If you want to be involved in the healthcare industry, you already know that you want to spend your life helping other people. No matter what career in healthcare you choose, your entire profession will circle around helping people who need care in a variety of ways. This takes pasion, commitment, and a call to this kind of work.
Many people who feel called to healthcare don’t necessarily want to be doctors and nurses. But luckily, there are many roles in the healthcare field that involve helping patients, without directly caring for their medical needs. These roles are crucial for the success of hospitals and clinics, and patients rely on these people to help them through the healthcare process.
Health services coordination is a popular degree option for students who want to help patients, but don’t want to be a doctor or nurse. Learn more about 6 popular career options for students who are pursuing a degree in health services coordination.
A patient care coordinator, also often called a patient navigator, helps keep the lines of communication flowing between the patient and their healthcare providers. They are responsible for ensuring a patient gets the best care possible.
A patient care coordinator listens to patients and their families to make sure their needs are being met. They can be in charge of administrative roles, like patient records, or more specific patient interactions like explaining medical procedures. They may work with insurance companies, different doctors across specialities, and more.
Patient care coordinators may work in hospitals, clinics, nursing homes, and other medical facilities. Their specific duties will vary greatly based on where they work, and if they have specialized experience in a certain field. Patient care coordinators earn an average annual salary of around $87,000, but their salary can range from about $78,000 to $96,000 per year. Salaries for this position will vary greatly based on where you work, your education, and your years of experience.
A degree in health services coordination will help you be prepared for this role by giving you experience in medical terminology and processes, as well as management and business.
Health service coordinators work between different medical units, insurance companies, and patients to help ensure everyone is on the same page and understands what needs to be done for patient care. Health service coordinators may be called health care coordinators, and are similar to patient care coordinators.
Health service coordinators may have more direct impact in specific medical situations, keeping track of vitals, working with pathologists in lab testing, scheduling testing and diagnostic processes for patients, working with emergency triage situations, and more. Health care coordinators earn an average annual salary of $43,000 per year, ranging between $32,000 to $60,000 for most professionals. The salary level you can expect will vary based on your education level, and where you are working.
Health services coordinators can benefit from a health service coordination degree—it will give them the direct knowledge they need to be prepared for their career.

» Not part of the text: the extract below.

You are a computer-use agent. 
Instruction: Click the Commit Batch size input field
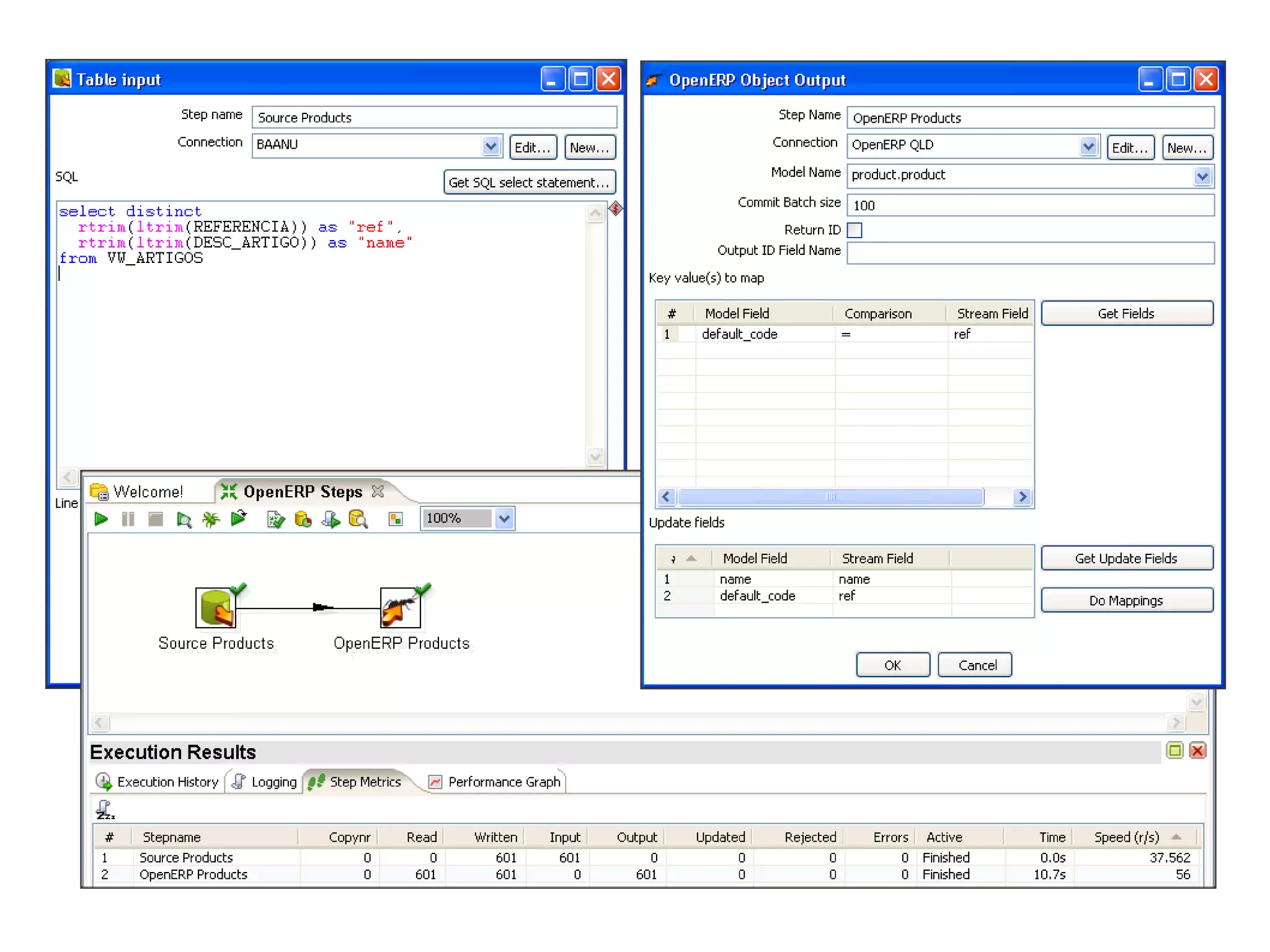[1029, 205]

Community health workers are the direct link between a community and healthcare professionals. They create and implement strategies to improve the health of people inside the community. They discuss health concerns with community members, they educate their community about available healthcare services, collect data about their city or town, report findings to educators and health providers, give counseling and support, create outreach programs, facilitate access to healthcare services, and more. For example, community health workers may help individuals apply for Medicare or Medicaid, etc.
The average yearly salary for community health workers is $40,000, with the bottom 10% earning around $26,000 per year, and the top 10% earn more than $68,000 per year. Community health worker positions are expected to grow 11% by 2028, much faster than the national average. There is a great call for community health workers to help cities and towns, and the people in them, get access to health care and improve their wellness.
Patient advocates ensure that patients see the appropriate doctors, that treatment plans are being followed, and that patients and doctors are on the same page about care. Patient advocates need to be prepared to directly listen to patients and their needs. They also need to be able to negotiate patient needs, interactions with the medical field, and treatment plans. They often work with family members and caregivers to help everyone understand what a patient will be going through.
They may also research a patient’s condition to help them get all the information and understanding. Patient advocates may work with health insurance systems and answer questions with the billing department to ensure everything is taken care of financially. They may work at hospitals, rehab centers, for nonprofit organizations, insurance companies, and more. On average patient advocates earn a yearly salary of $62,000. The bottom 10% earn about $45,000 per year and the top 10% earn more than $81,000 per year.
A health services coordination degree will prepare you for this career by giving you health science knowledge in anatomy and physiology, as well as care coordination courses that will give you experience working within the healthcare system and with patients.
If you’re currently a health services coordination student, or hope to enroll in this degree program, it’s important to understand what career options could be yours after you graduate. The WGU Career Center provides many opportunities for students to prepare for their future. Students can get help working on their résumé, preparing for interviews, learning about appropriate professional dress, and more. This resource helps students learn how to utilize their degree and go even further. We don’t just want you to get a degree, we want you to be ready for your future. Being ready for a career is key to succeeding at WGU.
Understanding what your career options are can help you be prepared and excited about your future. A degree in health services coordination is a great first step to a career where you can change lives, help patients, and give them a better and healthier future.